━━ AVAILABLE DATA
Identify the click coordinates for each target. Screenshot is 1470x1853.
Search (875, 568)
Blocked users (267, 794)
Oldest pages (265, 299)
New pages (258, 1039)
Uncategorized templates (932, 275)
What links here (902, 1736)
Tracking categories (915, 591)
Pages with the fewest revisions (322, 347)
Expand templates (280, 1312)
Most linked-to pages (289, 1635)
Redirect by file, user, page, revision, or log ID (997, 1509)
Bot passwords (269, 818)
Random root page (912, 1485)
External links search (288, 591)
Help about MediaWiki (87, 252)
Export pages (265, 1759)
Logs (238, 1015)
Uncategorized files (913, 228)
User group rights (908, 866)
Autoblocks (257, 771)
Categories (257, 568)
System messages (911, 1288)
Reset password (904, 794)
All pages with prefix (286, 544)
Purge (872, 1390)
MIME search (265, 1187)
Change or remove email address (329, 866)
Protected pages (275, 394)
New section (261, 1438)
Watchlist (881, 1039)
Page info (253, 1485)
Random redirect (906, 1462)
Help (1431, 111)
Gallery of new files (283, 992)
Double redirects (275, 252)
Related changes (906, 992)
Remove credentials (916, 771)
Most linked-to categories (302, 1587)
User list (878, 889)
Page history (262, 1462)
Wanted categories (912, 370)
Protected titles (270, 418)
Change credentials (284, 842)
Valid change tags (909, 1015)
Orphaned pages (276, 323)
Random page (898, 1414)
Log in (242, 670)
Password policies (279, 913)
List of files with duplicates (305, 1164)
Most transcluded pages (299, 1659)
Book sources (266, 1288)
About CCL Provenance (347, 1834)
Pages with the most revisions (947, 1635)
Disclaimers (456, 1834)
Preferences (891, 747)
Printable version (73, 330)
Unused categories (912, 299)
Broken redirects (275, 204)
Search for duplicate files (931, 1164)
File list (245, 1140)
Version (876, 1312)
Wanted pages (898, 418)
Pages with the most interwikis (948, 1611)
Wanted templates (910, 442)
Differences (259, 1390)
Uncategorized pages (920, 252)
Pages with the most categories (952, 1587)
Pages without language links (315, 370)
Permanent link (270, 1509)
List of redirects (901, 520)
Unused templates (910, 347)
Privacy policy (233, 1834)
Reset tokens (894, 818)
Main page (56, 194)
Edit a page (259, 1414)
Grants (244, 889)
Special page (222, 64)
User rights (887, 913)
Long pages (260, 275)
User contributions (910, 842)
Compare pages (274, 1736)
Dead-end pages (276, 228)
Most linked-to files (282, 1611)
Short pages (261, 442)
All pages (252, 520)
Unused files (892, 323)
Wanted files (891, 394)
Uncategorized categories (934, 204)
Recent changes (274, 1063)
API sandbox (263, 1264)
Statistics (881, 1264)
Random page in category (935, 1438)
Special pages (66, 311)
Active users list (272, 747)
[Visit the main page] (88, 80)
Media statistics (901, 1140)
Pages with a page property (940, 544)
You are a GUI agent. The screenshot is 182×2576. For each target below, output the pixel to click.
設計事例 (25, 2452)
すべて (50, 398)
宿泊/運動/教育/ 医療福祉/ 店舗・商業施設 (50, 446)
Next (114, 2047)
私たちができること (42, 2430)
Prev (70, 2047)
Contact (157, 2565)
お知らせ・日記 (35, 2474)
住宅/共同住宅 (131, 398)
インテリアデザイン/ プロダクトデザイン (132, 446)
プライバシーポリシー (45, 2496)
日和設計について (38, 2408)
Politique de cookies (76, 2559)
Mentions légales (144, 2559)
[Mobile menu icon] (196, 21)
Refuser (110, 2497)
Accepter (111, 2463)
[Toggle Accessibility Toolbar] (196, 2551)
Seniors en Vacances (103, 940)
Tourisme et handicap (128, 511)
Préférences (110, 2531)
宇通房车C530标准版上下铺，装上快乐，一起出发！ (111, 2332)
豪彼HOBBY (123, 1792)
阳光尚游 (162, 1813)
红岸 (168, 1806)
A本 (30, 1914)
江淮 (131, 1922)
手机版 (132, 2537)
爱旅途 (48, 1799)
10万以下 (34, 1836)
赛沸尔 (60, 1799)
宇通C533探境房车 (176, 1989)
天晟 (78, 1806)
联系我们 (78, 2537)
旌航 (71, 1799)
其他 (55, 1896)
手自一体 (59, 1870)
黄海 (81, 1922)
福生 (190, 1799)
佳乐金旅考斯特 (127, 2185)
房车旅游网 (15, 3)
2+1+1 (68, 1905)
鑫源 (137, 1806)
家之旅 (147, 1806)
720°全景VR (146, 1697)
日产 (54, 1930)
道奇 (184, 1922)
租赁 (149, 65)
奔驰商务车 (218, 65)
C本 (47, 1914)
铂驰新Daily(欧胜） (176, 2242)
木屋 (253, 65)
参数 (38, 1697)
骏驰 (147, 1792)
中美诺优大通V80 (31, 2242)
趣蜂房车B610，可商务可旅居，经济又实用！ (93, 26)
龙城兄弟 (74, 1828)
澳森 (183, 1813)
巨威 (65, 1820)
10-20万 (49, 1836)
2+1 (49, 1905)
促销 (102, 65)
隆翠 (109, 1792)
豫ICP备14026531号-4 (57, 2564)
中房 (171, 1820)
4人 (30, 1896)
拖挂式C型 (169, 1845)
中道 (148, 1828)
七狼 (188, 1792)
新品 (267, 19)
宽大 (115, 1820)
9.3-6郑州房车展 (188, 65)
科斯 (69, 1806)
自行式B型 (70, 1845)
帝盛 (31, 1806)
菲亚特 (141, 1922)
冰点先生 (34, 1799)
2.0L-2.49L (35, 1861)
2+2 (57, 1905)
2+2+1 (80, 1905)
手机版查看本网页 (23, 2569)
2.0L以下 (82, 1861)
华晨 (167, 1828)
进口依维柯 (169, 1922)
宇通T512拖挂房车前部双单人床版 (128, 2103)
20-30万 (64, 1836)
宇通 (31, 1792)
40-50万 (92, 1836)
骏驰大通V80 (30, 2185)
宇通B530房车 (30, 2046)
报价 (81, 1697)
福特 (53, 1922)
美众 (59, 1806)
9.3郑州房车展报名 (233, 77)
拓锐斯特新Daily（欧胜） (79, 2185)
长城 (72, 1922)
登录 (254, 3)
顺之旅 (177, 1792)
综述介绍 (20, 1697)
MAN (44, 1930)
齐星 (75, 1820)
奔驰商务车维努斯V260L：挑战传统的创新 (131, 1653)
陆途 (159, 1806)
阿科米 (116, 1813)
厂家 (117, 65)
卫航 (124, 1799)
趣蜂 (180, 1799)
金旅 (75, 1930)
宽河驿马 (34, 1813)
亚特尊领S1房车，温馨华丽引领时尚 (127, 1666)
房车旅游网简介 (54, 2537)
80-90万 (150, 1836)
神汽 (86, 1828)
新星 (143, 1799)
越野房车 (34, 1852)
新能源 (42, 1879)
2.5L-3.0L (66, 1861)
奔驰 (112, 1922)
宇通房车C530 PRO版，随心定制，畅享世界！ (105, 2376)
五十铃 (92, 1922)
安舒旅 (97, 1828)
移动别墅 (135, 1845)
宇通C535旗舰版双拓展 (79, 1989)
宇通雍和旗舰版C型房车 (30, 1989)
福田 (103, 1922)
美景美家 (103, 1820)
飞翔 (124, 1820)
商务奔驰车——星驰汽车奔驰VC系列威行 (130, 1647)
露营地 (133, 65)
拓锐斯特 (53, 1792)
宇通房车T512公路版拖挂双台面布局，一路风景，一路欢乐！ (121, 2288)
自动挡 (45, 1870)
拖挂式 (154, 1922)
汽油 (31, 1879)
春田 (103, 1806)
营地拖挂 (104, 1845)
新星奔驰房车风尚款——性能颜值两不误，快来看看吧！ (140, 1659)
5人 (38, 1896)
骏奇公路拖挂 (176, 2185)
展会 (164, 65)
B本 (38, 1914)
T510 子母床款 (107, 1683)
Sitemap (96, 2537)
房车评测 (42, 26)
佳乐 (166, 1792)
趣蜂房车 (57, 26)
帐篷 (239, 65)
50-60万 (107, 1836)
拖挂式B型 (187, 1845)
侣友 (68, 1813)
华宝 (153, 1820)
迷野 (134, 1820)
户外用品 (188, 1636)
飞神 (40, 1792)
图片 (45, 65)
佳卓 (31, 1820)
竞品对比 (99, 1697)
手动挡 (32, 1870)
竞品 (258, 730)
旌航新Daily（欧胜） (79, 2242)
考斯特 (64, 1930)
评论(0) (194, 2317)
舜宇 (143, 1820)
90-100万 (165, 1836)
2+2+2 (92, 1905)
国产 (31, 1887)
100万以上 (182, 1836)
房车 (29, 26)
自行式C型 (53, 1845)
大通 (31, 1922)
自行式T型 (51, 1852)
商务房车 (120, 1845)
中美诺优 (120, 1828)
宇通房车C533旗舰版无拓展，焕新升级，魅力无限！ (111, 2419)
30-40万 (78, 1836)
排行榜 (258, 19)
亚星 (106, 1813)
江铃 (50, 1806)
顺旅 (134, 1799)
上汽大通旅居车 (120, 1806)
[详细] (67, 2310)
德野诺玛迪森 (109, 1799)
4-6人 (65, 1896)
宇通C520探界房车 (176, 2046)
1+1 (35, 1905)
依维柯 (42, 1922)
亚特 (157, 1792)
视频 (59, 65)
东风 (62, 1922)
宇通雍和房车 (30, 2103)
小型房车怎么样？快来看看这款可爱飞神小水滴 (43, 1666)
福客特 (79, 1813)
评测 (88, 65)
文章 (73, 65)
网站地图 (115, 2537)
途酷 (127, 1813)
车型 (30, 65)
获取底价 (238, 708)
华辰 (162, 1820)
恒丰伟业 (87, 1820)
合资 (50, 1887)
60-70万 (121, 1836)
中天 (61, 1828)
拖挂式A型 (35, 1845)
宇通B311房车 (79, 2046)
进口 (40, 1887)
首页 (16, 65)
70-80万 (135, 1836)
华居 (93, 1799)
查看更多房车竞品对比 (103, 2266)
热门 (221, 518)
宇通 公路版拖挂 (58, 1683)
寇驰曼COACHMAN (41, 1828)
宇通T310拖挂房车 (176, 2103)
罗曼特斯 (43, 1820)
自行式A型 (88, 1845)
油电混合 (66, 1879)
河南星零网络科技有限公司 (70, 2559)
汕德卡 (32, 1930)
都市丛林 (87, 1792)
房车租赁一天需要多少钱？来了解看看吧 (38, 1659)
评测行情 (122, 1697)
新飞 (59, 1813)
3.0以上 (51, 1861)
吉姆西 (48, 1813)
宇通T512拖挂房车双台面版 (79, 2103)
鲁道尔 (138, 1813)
━━━━
__TASK PROMPT__
Copy each line of the data that contains the word "click", leaving the other lines out.

__YOUR SOLUTION__
Identify the click coordinates for each target. Screenshot is 1470x1853.
You are a GUI agent. The screenshot is 182×2576. For each target below, output the pixel to click.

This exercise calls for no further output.